By 180 days after hospital admission, 149 (38%) of 390 CDAD case-patients and 2,150 (12%) 17,660 noncase-patients had died. In the Kaplan-Meier analysis, the mortality rate was significantly higher for CDAD case-patients than noncases (log rank p<0.001) (Figure 1). Unadjusted and adjusted Cox regression results for death within 180 days of admission (“180-day mortality”) are presented in Table 3. The adjusted hazard ratio for 180-day mortality was significantly higher for CDAD case-patients than noncase patients (HR 1.23, 95% CI 1.03–1.46) (Table 3).

The propensity score matched-pairs analysis included 353 CDAD cases and 353 controls (N = 706). There were no significant differences between the matched cases and controls after correcting for multiple testing with the Bonferroni procedure. Thirty-seven CDAD case-patients were dropped because a nearest-neighbor control was not available. Unmatched CDAD patients had significantly higher modified APS (median = 7.0 vs. 5.0, p<0.001), longer median length of stay (13.6 days vs. 9.6 days, p = 0.01), and higher percentage of deaths at 180 days (59% vs. 36%, p = 0.01) than matched case-patients.

In the matched-pairs analysis, median length of stay was 9.6 days for CDAD patients compared with 5.8 days for controls, and the increased attributable length of stay for CDAD patients was 2.8 days (Wilcoxon signed-rank p<0.001). Among the 706 patients in the matched-pairs analysis, 445 (63%) were discharged to home and 188 (27%) were discharged to a long-term-care facility. Only 7 (1%) patients were discharged to an outside hospital; therefore, these patients were combined with patients discharged to a long-term-care facility in the analysis. CDAD patients were significantly more likely than controls to be discharged to a long-term-care facility or outside hospital (32% vs. 23%, odds ratio 1.62, 95% CI 1.15–2.28, McNemar p = 0.01).

Figure 2

Thumbnail of Kaplan-Meier estimates of time until hospital readmission for matched pairs (n = 580). CDAD, Clostridium difficile–associated disease.

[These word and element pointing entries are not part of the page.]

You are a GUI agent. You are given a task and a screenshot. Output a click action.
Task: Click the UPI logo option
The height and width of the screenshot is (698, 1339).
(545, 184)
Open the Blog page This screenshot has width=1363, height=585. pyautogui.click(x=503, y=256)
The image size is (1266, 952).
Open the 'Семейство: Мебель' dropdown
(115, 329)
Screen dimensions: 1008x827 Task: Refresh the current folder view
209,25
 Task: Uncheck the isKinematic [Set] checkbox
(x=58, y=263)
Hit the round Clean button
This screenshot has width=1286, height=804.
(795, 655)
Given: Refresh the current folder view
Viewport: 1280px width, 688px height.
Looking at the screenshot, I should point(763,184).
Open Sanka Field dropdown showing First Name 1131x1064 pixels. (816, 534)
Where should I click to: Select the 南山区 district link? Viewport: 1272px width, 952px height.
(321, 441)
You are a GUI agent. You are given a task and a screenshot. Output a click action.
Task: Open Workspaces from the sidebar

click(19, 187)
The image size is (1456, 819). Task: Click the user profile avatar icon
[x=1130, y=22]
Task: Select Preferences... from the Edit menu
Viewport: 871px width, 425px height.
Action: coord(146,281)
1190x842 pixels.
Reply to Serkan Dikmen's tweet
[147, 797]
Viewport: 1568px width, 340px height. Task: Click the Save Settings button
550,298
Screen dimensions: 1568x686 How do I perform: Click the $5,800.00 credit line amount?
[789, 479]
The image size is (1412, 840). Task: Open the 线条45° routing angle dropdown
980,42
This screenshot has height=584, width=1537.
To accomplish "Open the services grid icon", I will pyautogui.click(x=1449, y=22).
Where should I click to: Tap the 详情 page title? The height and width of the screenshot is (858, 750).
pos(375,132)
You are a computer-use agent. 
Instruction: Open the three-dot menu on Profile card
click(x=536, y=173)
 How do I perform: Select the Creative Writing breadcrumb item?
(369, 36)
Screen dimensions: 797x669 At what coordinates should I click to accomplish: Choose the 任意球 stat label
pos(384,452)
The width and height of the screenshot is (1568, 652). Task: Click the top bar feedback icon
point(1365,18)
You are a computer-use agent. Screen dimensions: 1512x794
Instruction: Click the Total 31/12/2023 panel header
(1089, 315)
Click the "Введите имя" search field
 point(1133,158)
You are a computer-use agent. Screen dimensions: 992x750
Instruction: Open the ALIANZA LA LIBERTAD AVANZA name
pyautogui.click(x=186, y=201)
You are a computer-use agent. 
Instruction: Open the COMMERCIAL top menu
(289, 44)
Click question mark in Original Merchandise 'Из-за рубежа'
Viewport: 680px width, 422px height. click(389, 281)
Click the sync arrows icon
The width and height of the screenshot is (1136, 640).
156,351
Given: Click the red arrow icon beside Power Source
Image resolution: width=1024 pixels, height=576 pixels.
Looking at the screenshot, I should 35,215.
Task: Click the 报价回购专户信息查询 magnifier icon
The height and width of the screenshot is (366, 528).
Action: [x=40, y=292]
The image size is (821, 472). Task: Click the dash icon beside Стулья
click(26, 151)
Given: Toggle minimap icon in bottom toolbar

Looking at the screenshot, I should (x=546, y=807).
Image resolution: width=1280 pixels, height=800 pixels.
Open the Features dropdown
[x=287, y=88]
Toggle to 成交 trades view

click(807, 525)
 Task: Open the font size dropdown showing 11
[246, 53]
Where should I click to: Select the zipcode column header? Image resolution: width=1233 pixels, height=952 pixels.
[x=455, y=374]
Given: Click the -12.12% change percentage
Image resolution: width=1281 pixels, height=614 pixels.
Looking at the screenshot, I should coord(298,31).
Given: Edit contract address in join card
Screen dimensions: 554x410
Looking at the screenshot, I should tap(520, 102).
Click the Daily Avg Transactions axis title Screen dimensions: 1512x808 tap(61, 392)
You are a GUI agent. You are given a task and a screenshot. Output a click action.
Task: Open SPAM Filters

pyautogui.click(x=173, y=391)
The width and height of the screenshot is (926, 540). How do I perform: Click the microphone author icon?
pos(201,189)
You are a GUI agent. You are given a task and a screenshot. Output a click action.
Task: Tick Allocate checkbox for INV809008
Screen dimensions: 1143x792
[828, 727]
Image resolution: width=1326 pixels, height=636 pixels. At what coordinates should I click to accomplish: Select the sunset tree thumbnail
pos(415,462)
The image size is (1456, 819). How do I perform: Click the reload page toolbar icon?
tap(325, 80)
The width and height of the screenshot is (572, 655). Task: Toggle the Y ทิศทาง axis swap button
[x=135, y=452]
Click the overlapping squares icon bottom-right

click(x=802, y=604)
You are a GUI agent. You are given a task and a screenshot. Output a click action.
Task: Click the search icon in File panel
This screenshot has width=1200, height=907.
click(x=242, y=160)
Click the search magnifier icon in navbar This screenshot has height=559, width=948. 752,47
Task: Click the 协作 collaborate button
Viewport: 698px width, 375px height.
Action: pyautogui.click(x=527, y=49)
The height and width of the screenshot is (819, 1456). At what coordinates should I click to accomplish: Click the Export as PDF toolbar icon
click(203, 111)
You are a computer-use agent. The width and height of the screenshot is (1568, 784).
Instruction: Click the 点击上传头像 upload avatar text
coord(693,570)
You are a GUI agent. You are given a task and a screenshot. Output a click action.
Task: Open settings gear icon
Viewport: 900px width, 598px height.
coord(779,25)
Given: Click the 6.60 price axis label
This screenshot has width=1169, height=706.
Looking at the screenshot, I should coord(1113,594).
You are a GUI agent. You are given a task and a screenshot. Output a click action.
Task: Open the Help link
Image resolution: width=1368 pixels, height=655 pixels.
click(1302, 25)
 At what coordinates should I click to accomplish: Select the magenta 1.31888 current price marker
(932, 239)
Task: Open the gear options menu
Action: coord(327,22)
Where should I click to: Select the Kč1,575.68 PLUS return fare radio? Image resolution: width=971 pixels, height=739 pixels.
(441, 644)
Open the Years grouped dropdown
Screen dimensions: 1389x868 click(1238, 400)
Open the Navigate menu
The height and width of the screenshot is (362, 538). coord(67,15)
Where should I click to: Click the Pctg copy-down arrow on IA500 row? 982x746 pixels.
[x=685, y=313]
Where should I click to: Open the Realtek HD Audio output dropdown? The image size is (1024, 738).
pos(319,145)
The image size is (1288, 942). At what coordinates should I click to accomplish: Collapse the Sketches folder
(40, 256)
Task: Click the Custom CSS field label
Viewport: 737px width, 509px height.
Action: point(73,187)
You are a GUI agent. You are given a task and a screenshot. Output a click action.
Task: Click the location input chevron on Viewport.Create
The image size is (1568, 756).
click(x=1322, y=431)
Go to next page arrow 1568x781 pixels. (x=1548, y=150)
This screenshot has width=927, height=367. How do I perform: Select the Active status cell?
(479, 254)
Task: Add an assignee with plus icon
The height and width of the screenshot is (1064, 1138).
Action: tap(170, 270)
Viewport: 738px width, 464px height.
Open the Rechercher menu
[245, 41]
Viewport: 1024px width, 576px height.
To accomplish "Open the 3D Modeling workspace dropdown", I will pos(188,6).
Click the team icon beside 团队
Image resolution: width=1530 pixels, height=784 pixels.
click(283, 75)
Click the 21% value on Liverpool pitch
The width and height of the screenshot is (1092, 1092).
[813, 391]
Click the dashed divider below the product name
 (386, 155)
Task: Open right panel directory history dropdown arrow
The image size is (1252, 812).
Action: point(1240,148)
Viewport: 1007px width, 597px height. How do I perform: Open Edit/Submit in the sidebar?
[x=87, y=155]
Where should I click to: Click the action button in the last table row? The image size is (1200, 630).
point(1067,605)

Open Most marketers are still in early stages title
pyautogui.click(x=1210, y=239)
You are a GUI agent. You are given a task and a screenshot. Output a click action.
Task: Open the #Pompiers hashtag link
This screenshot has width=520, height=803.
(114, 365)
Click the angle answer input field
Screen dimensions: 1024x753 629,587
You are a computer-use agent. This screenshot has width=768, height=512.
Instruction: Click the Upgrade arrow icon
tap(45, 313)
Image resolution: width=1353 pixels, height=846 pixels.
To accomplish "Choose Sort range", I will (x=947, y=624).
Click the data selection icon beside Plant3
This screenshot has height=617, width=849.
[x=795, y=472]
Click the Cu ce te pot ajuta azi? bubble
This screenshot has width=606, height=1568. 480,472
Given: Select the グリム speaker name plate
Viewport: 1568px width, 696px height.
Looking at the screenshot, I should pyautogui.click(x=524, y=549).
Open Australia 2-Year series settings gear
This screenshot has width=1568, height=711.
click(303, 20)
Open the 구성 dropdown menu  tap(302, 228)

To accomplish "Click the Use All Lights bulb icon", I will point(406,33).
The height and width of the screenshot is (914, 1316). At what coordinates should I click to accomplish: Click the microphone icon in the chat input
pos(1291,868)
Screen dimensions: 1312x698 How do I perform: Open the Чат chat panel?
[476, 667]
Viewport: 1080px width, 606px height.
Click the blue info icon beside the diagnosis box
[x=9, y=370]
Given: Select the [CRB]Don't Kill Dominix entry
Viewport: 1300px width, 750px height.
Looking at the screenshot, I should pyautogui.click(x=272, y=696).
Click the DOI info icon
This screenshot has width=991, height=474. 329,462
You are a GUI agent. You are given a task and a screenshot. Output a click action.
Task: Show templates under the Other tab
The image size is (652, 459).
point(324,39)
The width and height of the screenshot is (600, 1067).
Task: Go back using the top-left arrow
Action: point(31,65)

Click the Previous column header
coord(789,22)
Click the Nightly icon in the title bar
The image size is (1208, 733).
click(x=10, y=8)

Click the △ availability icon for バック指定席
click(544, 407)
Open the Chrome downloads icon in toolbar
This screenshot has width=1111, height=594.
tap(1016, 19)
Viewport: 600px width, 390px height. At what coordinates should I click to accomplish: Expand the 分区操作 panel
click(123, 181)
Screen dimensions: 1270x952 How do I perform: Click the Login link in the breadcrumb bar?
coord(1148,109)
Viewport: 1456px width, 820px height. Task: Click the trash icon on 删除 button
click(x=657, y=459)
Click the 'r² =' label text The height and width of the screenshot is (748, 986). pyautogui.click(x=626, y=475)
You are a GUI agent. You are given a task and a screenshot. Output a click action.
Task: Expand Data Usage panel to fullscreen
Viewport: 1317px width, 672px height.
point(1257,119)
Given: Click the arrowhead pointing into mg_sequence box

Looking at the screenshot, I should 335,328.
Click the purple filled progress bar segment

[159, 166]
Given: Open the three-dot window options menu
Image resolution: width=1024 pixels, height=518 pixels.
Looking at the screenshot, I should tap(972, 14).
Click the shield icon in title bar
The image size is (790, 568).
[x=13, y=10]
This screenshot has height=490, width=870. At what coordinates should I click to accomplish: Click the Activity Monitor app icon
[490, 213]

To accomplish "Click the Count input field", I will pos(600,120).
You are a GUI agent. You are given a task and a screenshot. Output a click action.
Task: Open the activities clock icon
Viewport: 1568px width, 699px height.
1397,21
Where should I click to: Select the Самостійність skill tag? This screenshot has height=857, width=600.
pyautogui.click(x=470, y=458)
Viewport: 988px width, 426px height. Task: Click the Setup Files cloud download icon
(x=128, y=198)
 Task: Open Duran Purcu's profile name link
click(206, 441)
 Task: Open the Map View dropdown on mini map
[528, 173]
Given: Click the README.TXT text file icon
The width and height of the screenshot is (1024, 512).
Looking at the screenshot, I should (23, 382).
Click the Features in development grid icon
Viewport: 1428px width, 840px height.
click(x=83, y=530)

Figure 2. Kaplan-Meier estimates of time until hospital readmission for matched pairs (n = 580). CDAD, Clostridium difficile–associated disease.

Among 290 matched-pairs with both patient and control alive at index hospitalization discharge, 148 CDAD patients were readmitted to BJH within 180 days compared with 92 controls, for an attributable readmission of 19.3% (11.4%–27.2%). In the Kaplan-Meier and Cox model analyses, CDAD patients were significantly more likely than controls to be readmitted to the hospital within 180 days (Figure 2, Table 4).

Figure 3

Thumbnail of Kaplan-Meier survival estimates for matched pairs (n = 706). CDAD, Clostridium difficile–associated disease.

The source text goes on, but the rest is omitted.